Its takeaway is impressive:
“In all countries, the ratio of male to female educational attainment has decreased since 1970,” according to A Hand Up, “indicating global movements toward greater gender equity in education.”
While men still achieve more total years of schooling than women in many countries, the report demonstrates that the current generation of young women is on track to overtake men in much of the Americas, Europe, Asia – and in many countries in Southern and Eastern sub-Saharan Africa.
To be able to peel back the layers and discern what is going on within countries shows us as much about the variation in global progress – and the inequalities faced even within nominally successful places. A Hand Up does just this, giving us detailed insight into changes in education within China, a country renowned for its unprecedented economic development over the same period.
At the national level, China was fairly successful at improving educational attainment for both men and women between 1970 and 2014 – it wasn’t a global leader, but was certainly able to keep pace with other developing countries.
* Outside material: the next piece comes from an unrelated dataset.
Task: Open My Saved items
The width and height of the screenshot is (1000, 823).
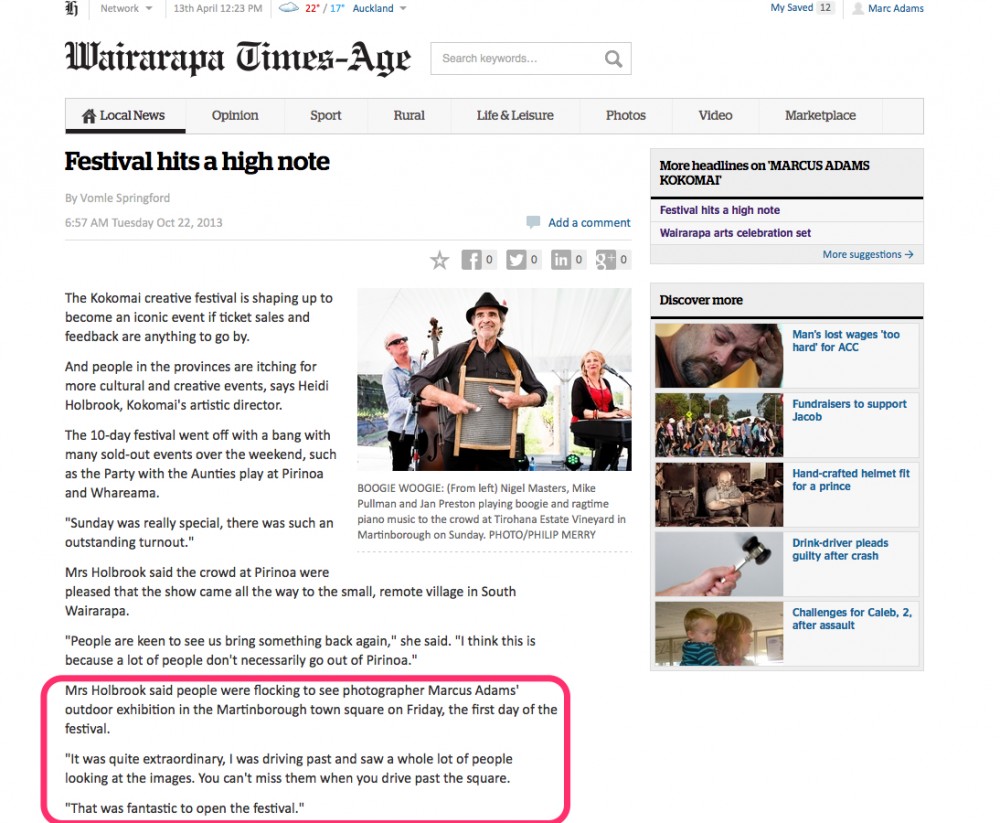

When we zoom in to the provincial level, though, we see vast differences in educational achievement depending on geography. By 2014, adults in major urban areas like Beijing received as many years of education as adults in Latin America and Eastern Europe – while men and women in Tibet more closely resembled Niger or South Sudan in terms of access to education.
Educational attainment among adults in China’s provinces, 1970 and 2014
Source: A Hand Up: Global Progress Toward Universal Education.
Education is still just one constituent of increased gender equality and empowerment – and no guarantee of it. It’s not inevitable that socioeconomic or political improvements will come hand-in-hand with increased education, and China is an important example of this.
Nonetheless, the insights we can gain with high-quality contextual data like educational attainment are legion. Gender equality is intertwined with and dependent on so much – health, education, income, environment, social context. Data and tools like these can help equip leaders in decision making and in learning from other countries’ successes.